Melanggar HAM, cabut TWK sebagai syarat alih status pegawai KPK

Menanggapi konferensi pers yang diadakan Komisi Nasional Hak Asasi Manusia (Komnas HAM) tentang dugaan pelanggaran HAM dalam proses alih status pegawai KPK melalui asesmen Tes Wawasan Kebangsaan (TWK), Deputi Direktur Amnesty International Indonesia Wirya Adiwena mengatakan:

“Temuan Komnas HAM semakin membuktikan bahwa proses TWK yang dilakukan oleh KPK dinodai oleh berbagai pelanggaran HAM, termasuk di antaranya pelanggaran hak atas pekerjaan, kebebasan berpendapat, beragama dan berkeyakinan, dan untuk tidak didiskriminasi.”

“Terlebih lagi, Komnas HAM juga mengindikasikan bahwa proses TWK diduga kuat merupakan bentuk penyingkiran terhadap pegawai dengan latar belakang tertentu, dan pegawai tersebut disasar karena aktivitas kerja profesionalnya di KPK. Ini menunjukkan bahwa ada upaya untuk melemahkan kerja antikorupsi KPK, yang akan berdampak kepada pemenuhan hak-hak masyarakat.”

“Kami mendesak Presiden Jokowi untuk melaksanakan rekomendasi Komnas HAM, terutama dengan memulihkan status pegawai KPK yang dinyatakan tidak memenuhi syarat TWK untuk dapat diangkat menjadi ASN KPK.”

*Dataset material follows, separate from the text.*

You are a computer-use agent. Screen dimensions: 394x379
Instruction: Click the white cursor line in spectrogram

“Kami juga mendesak agar Presiden melakukan evaluasi menyeluruh terhadap proses TWK untuk mencegah pelanggaran HAM lebih lanjut dalam tubuh KPK.”

Latar belakang

Pada tanggal 24 Mei 2021, Wadah Pegawai KPK melaporkan proses TWK kepada Komnas HAM karena adanya dugaan pelanggaran hak asasi manusia dalam proses TWK tersebut. Komnas HAM membentuk Tim Pemantauan dan Penyelidikan untuk menindaklanjuti laporan tersebut. Selama proses penyelidikan, Komnas HAM memanggil berbagai pihak untuk diminta keterangan, termasuk pimpinan KPK, Badan Kepegawaian Negara, dan Dinas Psikologi Angkatan Darat.

Komnas HAM mengumumkan temuan tim penyelidikan tersebut dalam konferensi pers yang diadakan pada tanggal 16 Agustus 2021. Salah satu komisioner Komnas HAM Choirul Anam mengatakan bahwa proses TWK diduga kuat sebagai bentuk “penyingkiran terhadap pegawai tertentu dengan latar belakang tertentu, khususnya mereka yang terstigma atau terlabel Taliban.”

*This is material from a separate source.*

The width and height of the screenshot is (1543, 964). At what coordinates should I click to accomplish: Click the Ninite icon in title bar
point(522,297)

Choirul juga mengkonfirmasi bahwa pertanyaan-pertanyaan kontroversial dalam TWK yang beredar di publik merupakan benar adanya “dan merupakan persoalan serius dalam HAM karena diskriminatif, bernuansa kebencian, merendahkan martabat dan tidak berperspektif gender.”

Penyelidikan Komnas HAM juga menemukan bahwa terdapat setidaknya 11 jenis hak asasi manusia yang dilanggar dalam proses TWK tersebut, termasuk hak atas keadilan dan kepastian hukum, hak untuk tidak didiskriminasi, hak atas kebebasan beragama dan berkeyakinan, dan hak atas pekerjaan.

Komnas HAM merekomendasikan bahwa proses TWK diambil alih oleh Presiden Joko Widodo dengan, antara lain, memulihkan status pegawai KPK yang dinyatakan tidak memenuhi syarat TWK.

Sebelumnya, pada tanggal 21 Juli 2021, Ombudsman RI juga mengumumkan bahwa mereka menemukan adanya maladministrasi dalam proses pengalihan status pegawai KPK.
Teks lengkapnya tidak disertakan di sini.